● EXERCISE
Lines to restate from the data below: from the one containing "Click the Tooling" to the one containing "has width=700, height=361.", both included. Give them again exactly, and only them.

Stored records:
>>>>

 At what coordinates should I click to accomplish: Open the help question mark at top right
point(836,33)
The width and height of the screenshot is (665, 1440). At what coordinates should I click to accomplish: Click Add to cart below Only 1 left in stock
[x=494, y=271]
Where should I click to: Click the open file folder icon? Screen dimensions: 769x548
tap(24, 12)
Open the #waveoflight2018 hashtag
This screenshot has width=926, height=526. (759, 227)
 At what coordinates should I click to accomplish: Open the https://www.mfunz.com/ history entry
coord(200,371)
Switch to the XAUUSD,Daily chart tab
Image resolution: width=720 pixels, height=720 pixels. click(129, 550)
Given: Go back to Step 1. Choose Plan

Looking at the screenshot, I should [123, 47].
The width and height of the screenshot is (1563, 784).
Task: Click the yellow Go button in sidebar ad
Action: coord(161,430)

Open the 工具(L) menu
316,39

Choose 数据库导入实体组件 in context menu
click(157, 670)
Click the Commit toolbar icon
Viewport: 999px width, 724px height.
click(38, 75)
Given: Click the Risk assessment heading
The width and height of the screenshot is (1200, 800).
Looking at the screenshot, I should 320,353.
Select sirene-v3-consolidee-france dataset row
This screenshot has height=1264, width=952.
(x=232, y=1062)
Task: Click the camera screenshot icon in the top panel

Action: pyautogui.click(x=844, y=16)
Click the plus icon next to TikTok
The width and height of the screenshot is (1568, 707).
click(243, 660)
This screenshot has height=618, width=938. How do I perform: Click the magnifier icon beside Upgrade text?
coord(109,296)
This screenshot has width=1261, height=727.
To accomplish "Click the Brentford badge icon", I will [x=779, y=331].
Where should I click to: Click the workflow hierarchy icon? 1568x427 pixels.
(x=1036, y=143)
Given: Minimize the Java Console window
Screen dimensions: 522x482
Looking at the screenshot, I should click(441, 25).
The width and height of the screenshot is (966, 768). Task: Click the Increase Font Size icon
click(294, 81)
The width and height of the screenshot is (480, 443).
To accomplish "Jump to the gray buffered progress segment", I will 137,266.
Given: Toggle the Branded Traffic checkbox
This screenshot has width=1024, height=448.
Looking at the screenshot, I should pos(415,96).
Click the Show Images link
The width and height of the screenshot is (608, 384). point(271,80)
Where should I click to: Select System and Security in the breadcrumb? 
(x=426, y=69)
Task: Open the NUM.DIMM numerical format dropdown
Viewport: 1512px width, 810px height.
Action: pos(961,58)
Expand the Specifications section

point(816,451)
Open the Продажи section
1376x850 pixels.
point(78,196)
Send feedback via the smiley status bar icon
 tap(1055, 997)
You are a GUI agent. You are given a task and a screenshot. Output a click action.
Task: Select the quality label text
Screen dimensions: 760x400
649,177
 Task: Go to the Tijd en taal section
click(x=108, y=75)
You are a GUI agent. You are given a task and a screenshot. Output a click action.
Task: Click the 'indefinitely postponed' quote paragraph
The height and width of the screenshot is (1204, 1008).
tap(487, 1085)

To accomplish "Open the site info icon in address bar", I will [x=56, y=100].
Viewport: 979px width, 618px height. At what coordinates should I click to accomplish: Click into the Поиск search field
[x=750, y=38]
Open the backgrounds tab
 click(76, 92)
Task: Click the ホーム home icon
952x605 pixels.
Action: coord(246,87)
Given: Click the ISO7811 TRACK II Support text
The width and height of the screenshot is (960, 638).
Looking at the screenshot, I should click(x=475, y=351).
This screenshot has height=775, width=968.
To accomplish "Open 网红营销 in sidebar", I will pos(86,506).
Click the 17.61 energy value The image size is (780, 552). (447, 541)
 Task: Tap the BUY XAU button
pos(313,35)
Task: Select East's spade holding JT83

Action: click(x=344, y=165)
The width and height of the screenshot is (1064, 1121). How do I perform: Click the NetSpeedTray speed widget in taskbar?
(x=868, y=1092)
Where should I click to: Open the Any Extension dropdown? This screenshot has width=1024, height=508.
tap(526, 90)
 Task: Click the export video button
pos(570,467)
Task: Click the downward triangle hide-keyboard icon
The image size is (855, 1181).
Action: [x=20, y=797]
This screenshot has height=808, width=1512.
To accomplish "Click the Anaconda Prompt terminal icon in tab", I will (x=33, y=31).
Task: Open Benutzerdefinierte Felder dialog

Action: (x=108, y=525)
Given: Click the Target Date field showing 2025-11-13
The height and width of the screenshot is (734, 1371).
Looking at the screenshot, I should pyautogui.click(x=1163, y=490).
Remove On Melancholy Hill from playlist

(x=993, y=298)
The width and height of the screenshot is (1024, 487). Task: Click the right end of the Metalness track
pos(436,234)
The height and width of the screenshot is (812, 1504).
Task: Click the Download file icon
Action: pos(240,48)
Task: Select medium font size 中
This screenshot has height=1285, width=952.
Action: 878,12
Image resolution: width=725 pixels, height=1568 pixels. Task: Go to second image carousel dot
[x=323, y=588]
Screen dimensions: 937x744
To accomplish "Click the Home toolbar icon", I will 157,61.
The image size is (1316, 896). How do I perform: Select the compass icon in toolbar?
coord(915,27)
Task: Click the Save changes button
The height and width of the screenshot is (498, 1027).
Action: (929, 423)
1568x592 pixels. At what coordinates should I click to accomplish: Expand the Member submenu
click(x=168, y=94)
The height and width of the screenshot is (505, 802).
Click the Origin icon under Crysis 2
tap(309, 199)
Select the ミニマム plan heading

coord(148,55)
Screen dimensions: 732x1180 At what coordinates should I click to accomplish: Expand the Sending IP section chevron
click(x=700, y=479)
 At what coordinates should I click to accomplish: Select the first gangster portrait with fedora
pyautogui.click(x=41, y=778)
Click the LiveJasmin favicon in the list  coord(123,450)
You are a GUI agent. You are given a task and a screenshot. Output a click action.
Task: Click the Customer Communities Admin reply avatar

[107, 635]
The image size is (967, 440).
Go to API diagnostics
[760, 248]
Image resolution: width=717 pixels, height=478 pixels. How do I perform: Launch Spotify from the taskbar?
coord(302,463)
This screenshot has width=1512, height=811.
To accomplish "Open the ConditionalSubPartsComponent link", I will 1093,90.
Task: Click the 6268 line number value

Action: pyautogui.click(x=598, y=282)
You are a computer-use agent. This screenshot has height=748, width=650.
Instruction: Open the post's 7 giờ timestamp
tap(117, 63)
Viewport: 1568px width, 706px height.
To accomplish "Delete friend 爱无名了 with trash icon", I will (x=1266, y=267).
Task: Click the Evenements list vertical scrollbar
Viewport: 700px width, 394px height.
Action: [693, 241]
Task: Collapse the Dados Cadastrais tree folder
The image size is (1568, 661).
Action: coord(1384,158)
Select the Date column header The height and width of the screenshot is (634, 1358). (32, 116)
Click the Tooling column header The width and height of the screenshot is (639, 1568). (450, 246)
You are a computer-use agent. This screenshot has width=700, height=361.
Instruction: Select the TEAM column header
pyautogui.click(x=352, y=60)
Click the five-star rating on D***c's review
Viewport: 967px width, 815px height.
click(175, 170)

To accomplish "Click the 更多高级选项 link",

<<<<

● RESPONSE
Click the Tooling column header The width and height of the screenshot is (639, 1568). (450, 246)
You are a computer-use agent. This screenshot has width=700, height=361.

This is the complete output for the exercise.